- **Data records**:
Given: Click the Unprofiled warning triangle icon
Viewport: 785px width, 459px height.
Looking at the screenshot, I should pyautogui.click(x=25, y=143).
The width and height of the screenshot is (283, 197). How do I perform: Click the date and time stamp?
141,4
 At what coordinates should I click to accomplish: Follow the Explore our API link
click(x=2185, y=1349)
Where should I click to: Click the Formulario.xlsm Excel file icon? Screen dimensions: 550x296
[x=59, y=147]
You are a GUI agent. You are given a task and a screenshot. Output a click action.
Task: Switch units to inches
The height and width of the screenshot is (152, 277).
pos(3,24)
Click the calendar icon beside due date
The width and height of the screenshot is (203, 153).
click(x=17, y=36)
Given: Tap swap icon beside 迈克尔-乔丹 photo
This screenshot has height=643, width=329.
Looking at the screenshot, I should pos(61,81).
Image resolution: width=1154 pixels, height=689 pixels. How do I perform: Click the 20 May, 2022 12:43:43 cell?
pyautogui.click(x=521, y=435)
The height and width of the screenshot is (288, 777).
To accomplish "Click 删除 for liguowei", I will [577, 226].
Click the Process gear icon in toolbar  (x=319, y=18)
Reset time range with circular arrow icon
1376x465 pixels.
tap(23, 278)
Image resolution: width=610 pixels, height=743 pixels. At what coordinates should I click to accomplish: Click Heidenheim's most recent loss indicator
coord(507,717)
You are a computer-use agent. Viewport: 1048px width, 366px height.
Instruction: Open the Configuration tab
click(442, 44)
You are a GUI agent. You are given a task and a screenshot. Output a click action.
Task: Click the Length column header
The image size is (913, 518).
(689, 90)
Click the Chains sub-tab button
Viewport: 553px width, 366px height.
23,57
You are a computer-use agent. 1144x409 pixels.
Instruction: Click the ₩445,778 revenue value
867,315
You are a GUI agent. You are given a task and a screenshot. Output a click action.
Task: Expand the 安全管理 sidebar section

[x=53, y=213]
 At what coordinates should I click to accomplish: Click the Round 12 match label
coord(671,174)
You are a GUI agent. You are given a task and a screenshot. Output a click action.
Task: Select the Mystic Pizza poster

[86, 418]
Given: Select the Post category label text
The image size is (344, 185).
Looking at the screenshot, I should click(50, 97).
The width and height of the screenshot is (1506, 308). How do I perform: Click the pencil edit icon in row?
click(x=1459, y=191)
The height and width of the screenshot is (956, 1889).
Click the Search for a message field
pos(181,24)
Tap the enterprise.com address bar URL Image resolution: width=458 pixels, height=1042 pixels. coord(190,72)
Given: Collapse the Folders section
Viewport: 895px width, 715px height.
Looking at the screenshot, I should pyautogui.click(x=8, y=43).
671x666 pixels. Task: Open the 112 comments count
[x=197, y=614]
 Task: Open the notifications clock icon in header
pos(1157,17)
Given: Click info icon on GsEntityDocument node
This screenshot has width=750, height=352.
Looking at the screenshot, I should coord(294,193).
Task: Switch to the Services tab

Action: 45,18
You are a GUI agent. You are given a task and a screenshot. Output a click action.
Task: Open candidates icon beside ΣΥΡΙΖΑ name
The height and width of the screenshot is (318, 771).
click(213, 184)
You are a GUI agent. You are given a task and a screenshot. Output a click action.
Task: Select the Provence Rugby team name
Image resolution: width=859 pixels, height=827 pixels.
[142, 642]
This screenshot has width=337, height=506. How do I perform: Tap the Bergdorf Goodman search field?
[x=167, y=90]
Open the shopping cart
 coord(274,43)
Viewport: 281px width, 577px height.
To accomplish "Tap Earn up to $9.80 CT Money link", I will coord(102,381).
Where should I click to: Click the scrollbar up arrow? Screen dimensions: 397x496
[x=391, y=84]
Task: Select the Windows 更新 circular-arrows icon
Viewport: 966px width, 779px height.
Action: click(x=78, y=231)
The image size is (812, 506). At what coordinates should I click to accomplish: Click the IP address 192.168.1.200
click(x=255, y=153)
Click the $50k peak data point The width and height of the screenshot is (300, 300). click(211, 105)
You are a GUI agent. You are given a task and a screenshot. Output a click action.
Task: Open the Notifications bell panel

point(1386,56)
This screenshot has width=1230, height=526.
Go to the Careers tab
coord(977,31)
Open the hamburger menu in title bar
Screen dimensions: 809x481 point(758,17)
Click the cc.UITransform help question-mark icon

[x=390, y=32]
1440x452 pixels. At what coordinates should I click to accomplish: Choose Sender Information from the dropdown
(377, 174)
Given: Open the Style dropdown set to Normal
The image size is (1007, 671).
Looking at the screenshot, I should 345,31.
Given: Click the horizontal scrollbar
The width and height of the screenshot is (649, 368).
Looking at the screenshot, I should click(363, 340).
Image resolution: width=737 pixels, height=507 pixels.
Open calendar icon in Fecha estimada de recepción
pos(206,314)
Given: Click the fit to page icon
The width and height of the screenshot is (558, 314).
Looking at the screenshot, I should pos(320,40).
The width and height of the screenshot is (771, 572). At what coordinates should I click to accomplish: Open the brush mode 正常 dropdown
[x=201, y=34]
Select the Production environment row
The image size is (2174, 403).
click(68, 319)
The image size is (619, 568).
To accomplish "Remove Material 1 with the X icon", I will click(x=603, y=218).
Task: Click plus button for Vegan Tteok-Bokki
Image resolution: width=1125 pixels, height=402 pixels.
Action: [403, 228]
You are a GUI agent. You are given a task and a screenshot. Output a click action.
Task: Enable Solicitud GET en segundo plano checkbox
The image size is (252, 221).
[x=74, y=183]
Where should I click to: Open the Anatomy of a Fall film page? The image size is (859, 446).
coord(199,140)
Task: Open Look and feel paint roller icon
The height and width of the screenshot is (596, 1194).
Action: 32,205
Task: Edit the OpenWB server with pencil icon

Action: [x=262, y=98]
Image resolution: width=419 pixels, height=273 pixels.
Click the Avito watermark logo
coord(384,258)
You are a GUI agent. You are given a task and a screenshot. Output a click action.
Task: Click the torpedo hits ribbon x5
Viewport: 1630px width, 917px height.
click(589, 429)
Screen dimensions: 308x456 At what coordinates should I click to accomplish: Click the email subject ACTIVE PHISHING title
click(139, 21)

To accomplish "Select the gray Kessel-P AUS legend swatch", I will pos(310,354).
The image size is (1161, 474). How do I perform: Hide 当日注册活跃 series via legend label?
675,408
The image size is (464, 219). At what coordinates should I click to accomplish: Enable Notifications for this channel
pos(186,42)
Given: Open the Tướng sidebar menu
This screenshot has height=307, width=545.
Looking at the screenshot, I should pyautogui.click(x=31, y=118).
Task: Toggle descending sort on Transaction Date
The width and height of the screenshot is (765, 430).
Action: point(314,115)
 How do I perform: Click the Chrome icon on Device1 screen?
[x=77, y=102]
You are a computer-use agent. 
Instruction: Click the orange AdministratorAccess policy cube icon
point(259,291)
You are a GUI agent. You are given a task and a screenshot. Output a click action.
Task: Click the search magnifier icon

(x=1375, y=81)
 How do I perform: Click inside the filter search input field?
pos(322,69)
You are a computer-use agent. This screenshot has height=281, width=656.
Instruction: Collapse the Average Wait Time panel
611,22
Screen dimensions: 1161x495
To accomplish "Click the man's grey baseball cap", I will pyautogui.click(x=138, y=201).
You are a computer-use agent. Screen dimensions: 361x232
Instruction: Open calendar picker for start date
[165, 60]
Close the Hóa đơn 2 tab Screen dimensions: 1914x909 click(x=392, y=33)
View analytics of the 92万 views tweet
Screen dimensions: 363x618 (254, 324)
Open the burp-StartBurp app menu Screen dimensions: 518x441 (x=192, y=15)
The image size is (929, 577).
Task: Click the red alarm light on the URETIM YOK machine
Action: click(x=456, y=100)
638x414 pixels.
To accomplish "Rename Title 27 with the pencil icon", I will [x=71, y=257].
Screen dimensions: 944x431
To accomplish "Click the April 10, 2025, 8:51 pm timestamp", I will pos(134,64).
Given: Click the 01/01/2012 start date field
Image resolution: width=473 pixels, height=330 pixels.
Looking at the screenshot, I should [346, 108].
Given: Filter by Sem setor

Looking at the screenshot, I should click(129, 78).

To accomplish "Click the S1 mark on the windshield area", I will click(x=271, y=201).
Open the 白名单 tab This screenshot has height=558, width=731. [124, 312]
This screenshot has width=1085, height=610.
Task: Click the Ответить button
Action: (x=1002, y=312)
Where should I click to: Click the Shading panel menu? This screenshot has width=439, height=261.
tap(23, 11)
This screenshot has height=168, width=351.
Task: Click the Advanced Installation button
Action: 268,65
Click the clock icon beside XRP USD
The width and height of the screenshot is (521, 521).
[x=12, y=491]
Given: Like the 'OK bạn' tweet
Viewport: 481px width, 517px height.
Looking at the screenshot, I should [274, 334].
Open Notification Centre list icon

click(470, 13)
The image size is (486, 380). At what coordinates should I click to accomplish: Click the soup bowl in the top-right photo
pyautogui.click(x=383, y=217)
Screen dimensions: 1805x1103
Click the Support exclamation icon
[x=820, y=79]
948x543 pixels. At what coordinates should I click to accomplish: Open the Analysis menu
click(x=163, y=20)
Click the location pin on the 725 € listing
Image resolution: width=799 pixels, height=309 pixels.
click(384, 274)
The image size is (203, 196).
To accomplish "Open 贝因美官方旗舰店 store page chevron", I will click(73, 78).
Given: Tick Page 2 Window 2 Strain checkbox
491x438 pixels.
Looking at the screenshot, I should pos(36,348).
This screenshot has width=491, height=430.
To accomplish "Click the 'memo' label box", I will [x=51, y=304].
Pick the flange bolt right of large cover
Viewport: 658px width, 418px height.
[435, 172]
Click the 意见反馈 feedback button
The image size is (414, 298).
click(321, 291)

- **Directions**:
In the entries above, please find the line with "Task: Open candidates icon beside ΣΥΡΙΖΑ name" and the line with "Select the Production environment row", then write out exactly those two lines and every line between them, and nothing more.

- **Answer to the exercise**:
Task: Open candidates icon beside ΣΥΡΙΖΑ name
The height and width of the screenshot is (318, 771).
click(213, 184)
You are a GUI agent. You are given a task and a screenshot. Output a click action.
Task: Select the Provence Rugby team name
Image resolution: width=859 pixels, height=827 pixels.
[142, 642]
This screenshot has width=337, height=506. How do I perform: Tap the Bergdorf Goodman search field?
[x=167, y=90]
Open the shopping cart
 coord(274,43)
Viewport: 281px width, 577px height.
To accomplish "Tap Earn up to $9.80 CT Money link", I will coord(102,381).
Where should I click to: Click the scrollbar up arrow? Screen dimensions: 397x496
[x=391, y=84]
Task: Select the Windows 更新 circular-arrows icon
Viewport: 966px width, 779px height.
Action: click(x=78, y=231)
The image size is (812, 506). At what coordinates should I click to accomplish: Click the IP address 192.168.1.200
click(x=255, y=153)
Click the $50k peak data point The width and height of the screenshot is (300, 300). click(211, 105)
You are a GUI agent. You are given a task and a screenshot. Output a click action.
Task: Open the Notifications bell panel

point(1386,56)
This screenshot has width=1230, height=526.
Go to the Careers tab
coord(977,31)
Open the hamburger menu in title bar
Screen dimensions: 809x481 point(758,17)
Click the cc.UITransform help question-mark icon

[x=390, y=32]
1440x452 pixels. At what coordinates should I click to accomplish: Choose Sender Information from the dropdown
(377, 174)
Given: Open the Style dropdown set to Normal
The image size is (1007, 671).
Looking at the screenshot, I should 345,31.
Given: Click the horizontal scrollbar
The width and height of the screenshot is (649, 368).
Looking at the screenshot, I should click(363, 340).
Image resolution: width=737 pixels, height=507 pixels.
Open calendar icon in Fecha estimada de recepción
pos(206,314)
Given: Click the fit to page icon
The width and height of the screenshot is (558, 314).
Looking at the screenshot, I should pos(320,40).
The width and height of the screenshot is (771, 572). At what coordinates should I click to accomplish: Open the brush mode 正常 dropdown
[x=201, y=34]
Select the Production environment row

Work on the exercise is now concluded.